While the batteries charged we headed to lunch. The open air restaurant opened onto the springs and provided a beautiful setting to eat. In the springs turtles and talapia were swimming. The sound of the waterfalls serenaded us. We had a little time before our afternoon game drive to explore the lodge.
We loaded on the van and headed out on our first game drive in the Buffalo Springs National Reserve. Nicholas has lifted the roof on the van so that we will be able to stand and view the animals. As we head out of the gate I notice the weaver nests. We have taken some of the ones at Animal Kingdom and epoxied them to preserve them. These are not the nests of the Golden Weaver instead they are the nests of the white brow-ed sparrow weaver. Nicholas explained they were the lazy weavers and are not as particular as the golden weavers.
As we headed down the dirt road a dik-dik ran across in front of our van. Cory shouted out the identification much to the surprise of those on the van. I guess working at Animal Kingdom does have some advantages. I tried to get a picture of this tiny ungulate but he hid quickly in the bushes. I was so disappointed. I was sure that would be the last dik-dik I would see since they are normally so shy. Of course the fact that they are called a dik-dik started the jokes. Subtlety at first but more blatant as we all got to know one another better.

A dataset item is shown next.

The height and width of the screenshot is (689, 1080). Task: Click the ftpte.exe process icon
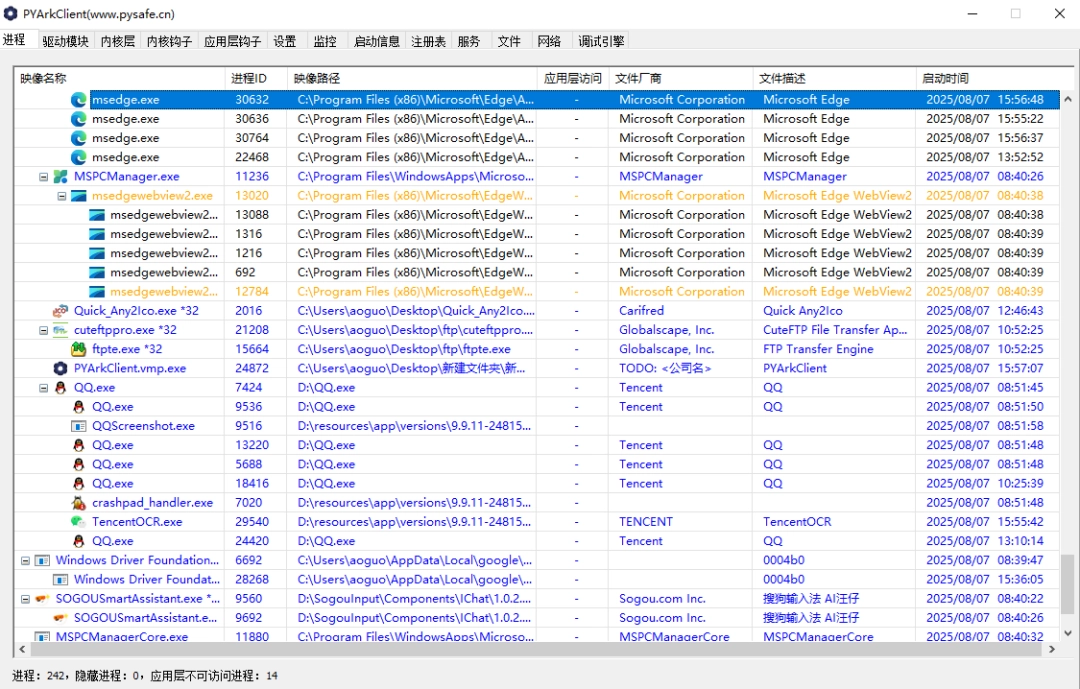79,349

The afternoon is a whirlwind of ungulates. Grants gazelle, reticulated giraffe, grevy's zebra, oryx, gerenuk, even warthogs. The oddest things we saw was a Korybuster who was trying to attract an mate by puffing out his neck feathers. At first I thought Nicholas was calling him a Cory Bastard... I didn't know if Cory should be offended.
Videos of that first game drive
The afternoon kept getting better and better. A male giraffe was only yards from our vehicle and seemed to pose for us. He paused before walking away. We had to slow down for two East African Grey Crowned cranes in the road. The male even did his little mating dance for us to photograph.

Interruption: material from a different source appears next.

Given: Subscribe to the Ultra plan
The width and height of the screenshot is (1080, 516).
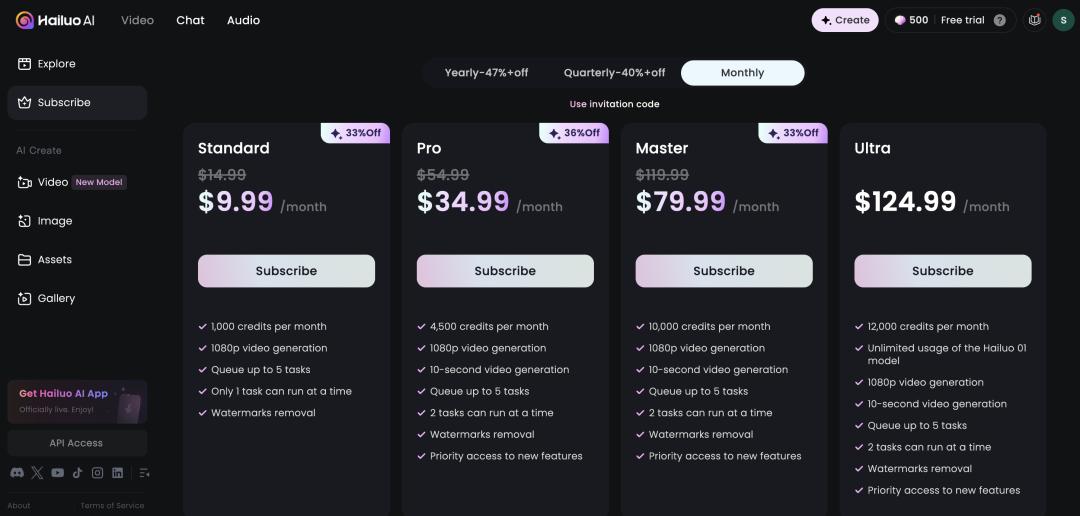Looking at the screenshot, I should pyautogui.click(x=942, y=271).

Our group is fantastic. We are all polite and try to make sure everyone gets a shot. We had decided on the drive from Nairobi to Mount Kenya that we would rotate seats during the trip so that everyone gets a chance at each and every seat. Some of the seats are better for standing, one seat has a window that doesn't open and each seat is different in some way. Funny thing is, that in the moment, the seven of us shuffle around one another until we have all gotten our shot.
At dinner tonight the conversation turned to travel. It is the one thing that all of us have in common. I overhear a little of the conversation next to us and realize that one of the couples is feeling a little put off by all the talk of places that people have been. It reminded me of Cory and I on our first organized tour. It was Egypt and it was our first trip to somewhere other than Europe. As you get further away from the western society you travel around people that are more traveled. The country dropping came across as bragging.
It has taken me a long time to realize that just like me people are proud of traveling. It is something that has educated us. It is something that we never thought we would do and it is something that we have in common. I took the opening and opened up to my table mates about growing up without a lot of money in a very rural area. That I never dreamed that I would have been able to travel. It opened the conversation to their story that was similar to my own. I hope it bridged that gap between commonalities and just plain bragging. Don't get me wrong there were those on the trip that had to one up everyone every conversation. Bragging came more naturally to them than finding commonalities.